ACTIONS TO TAKE:
- a) In the Bayern passage, what is the combined xG value of both teams in the final quarter of an hour?
- b) Continue the Bayern passage after its last sentence.

PASSAGE SHOWN:
·····

The phase before the break is also a cause for concern. In this quarter of an hour, the team has more shots than in any other period, but with 7 goals conceded, they also concede more goals than in any other period. It almost seems as if the opponents realize that, at the moment, they are not up against the all-conquering Bayern of last year and visibly gain courage. Seventeen goals in total have been scored by both sides in these 15 minutes – another best.
Directly after the break – at least statistically – follows the record champion’s strongest period. Eleven goals in the 15 minutes immediately after the restart are the highest return of all periods. The goal difference of +7 is otherwise only achieved in the phase between the 60th and 75th minute. This phase is also one of great efficiency. The nine goals in this period were scored with eleven shots fewer than the ten goals in the quarter hour before the break. In the half hour after half-time, Bayern thus score 20 to 6 goals, almost 37% of their total.
The final quarter of an hour is as hectic and open as you perceive it to be on TV. The opponents manage to give off 38 shots on goal, which is the highest number with five shots to spare. At the same time, Bayern also register a comparatively low shot value with only 47 shots. Before the Schalke game, it was even less than 40. On both sides, the chances are also of high quality, as the combined xG value of both teams is 12.8 goals, which is also a cross-period high. It seems almost a miracle that Bayern have won this section with 10 to 5 goals so far.
I admit it openly: I am a fan of the cup. The format with a series of knock out games has given me many intensive and emotional moments in recent years. Who still remembers grey Saturday afternoons with the umpteenth 3-0 victory over SV Augsburg 05, or something like that? But in the cup, on the other hand, Bayern play 5-4 against Heidenheim, miss four penalties against Dortmund, tremble their way to the penalty shootout against Burghausen or play against the club from the city where I was born.
So what does the earliest cup exit since 2000 mean? I can still remember the elimination back in December 2006 in Aachen. The cauldron that was the Tivoli was a stumbling block for Bayern in Magath’s final year. Incidentally, it was also a springboard for Jan Schlaudraff, the scorer of the last goal in the 4-2 end result. Bayern’s eleven had finally reached the end of its life-cycle at the time. A mixture of mismanagement, a lack of tactical finesse, as well as a lack of physical and mental freshness caused frustration in the year after the repeat of the domestic double and ultimately led to the ousting of Magath and a bitterly needed renovation of the squad.
The signs today are very different, even though the Bayern team under Flick is also going through a bit of a slump at the moment. The squad today is considerably better than in 2006, and it can even be argued that the four additional week-long spells without a game in the remainder of the season can benefit the team in terms of their ability to reach their remaining goals. For winning the treble, the cup has always been a necessary duty rather than an enjoyable pleasure.

·····

INFORMATION SHOWN:
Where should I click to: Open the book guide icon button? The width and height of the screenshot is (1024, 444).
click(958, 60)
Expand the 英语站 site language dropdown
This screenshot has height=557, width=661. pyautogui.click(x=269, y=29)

·····

RESPONSES TO THE EXERCISE:
- a) 12.8 goals

- b)
And yet, on 13 May in Berlin, for the first time since 2017 and only the fourth time since 2010, Bayern will not take part in the final. Will I even watch another cup game this season? I do not know. Incidentally, one catastrophe can fortunately not happen again: While Nürnberg had won the cup in 2007, the Clubberers have already been eliminated this year. A title in the region of Franconia, nobody really needs that.
Few transfers in recent years have been associated with as many expectations as that of Leroy Sané last summer. The German winger was supposed to be the legitimate successor to Bayern’s legendary Robbery duo as a world-class player on the attacking flank. Mind you, this was after a season in which one of Bayern’s current first choice wingers had scored the winning goal in the Champions League final and the other one had contributed 23 goals and 14 assists in all competitions. So what does Leroy Sané’s record so far look like?
In a direct comparison with his two rivals Coman and Gnabry, Sané does not stand out statistically. With seven goals, he is the most successful goal scorer of the three, while his total of 12 scorer points is only slightly less than Coman’s 15. All three have played around 20 games, with Gnabry having the most with 24 appearances. In terms of minutes played, Sané, who has only played a full 90 minutes twice has been given the least game time so far.
In terms of advanced stats, the picture is similar. Whether it is shots, key passes, expected goals or expected assists – per 90 minutes Sané is always on a par with his two team-mates, give and take a little. So far, at least, the newcomer has not been able to elevate Bayern’s attack to a new level on his own. However, there are good reasons for this, as Sané had only little time to prepare after his long injury.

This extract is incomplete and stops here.